**What you will do**
Beneath this line are entries. Copy the range from the line with "This screenshot has width=1232, height=964." to the line with "the Type No", ends included, exactly; leave pictures out.

**Material for this task**
■ ■ ■ ■ ■
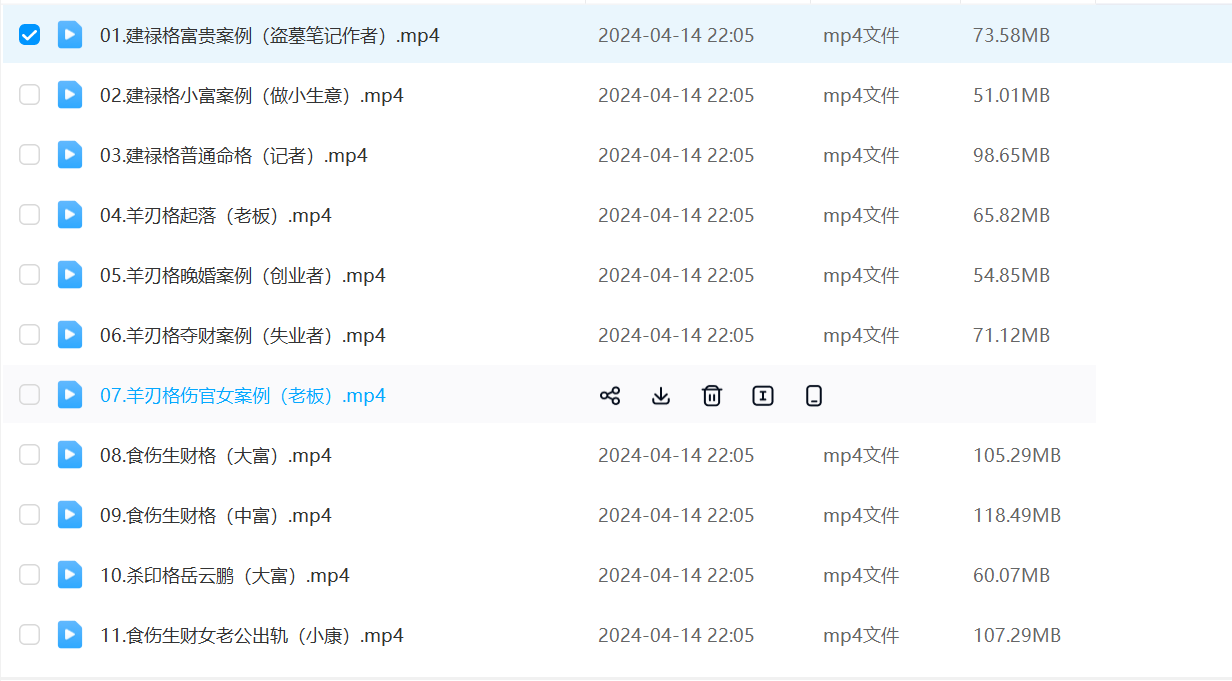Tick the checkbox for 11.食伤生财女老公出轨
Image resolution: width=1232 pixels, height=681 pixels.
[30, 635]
■ ■ ■ ■ ■
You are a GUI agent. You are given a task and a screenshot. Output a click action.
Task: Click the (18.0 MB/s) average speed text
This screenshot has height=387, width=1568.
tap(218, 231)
■ ■ ■ ■ ■
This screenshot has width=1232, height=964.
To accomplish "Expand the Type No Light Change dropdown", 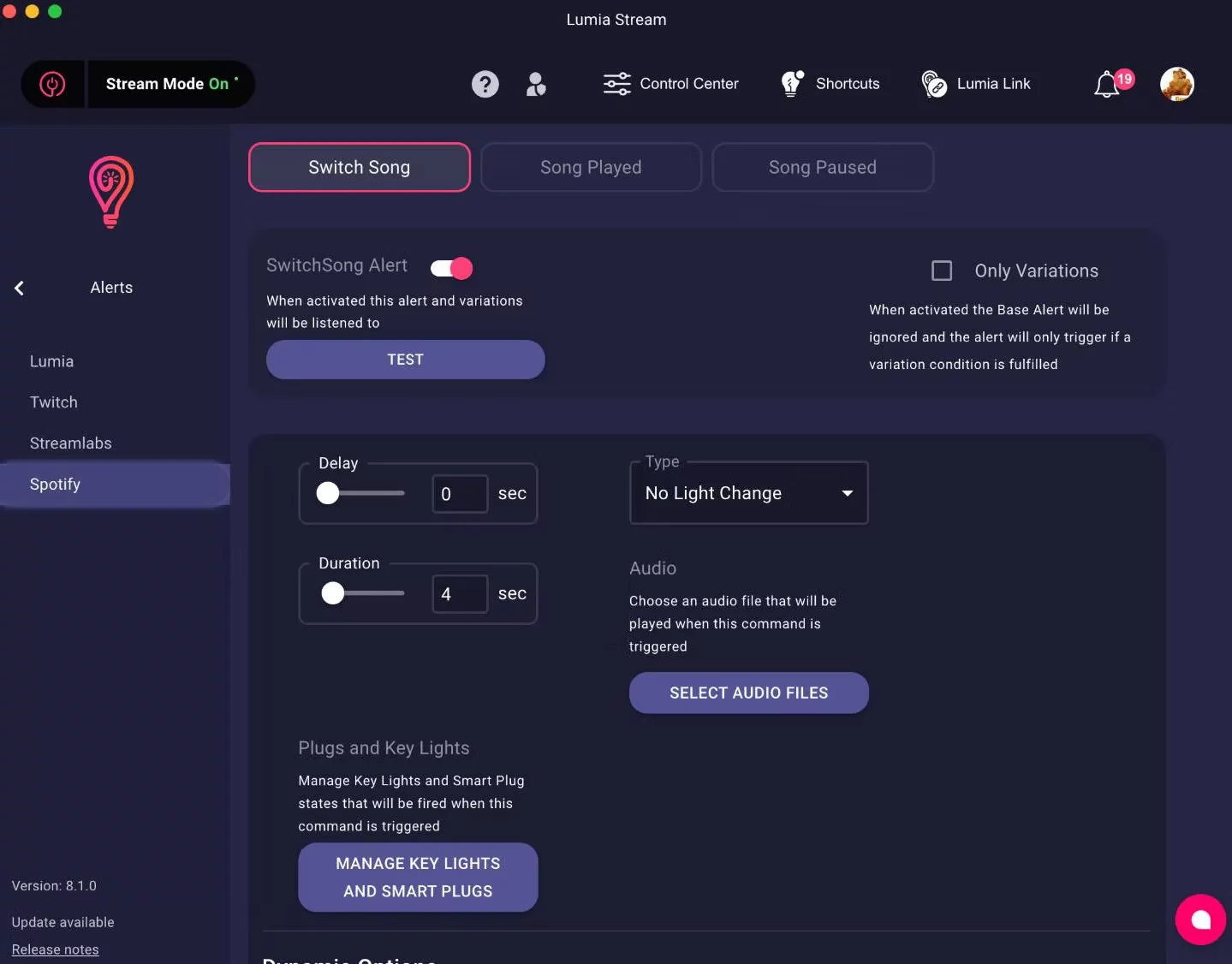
■ ■ ■ ■ ■
**Response to the task**
This screenshot has width=1232, height=964.
To accomplish "Expand the Type No Light Change dropdown", 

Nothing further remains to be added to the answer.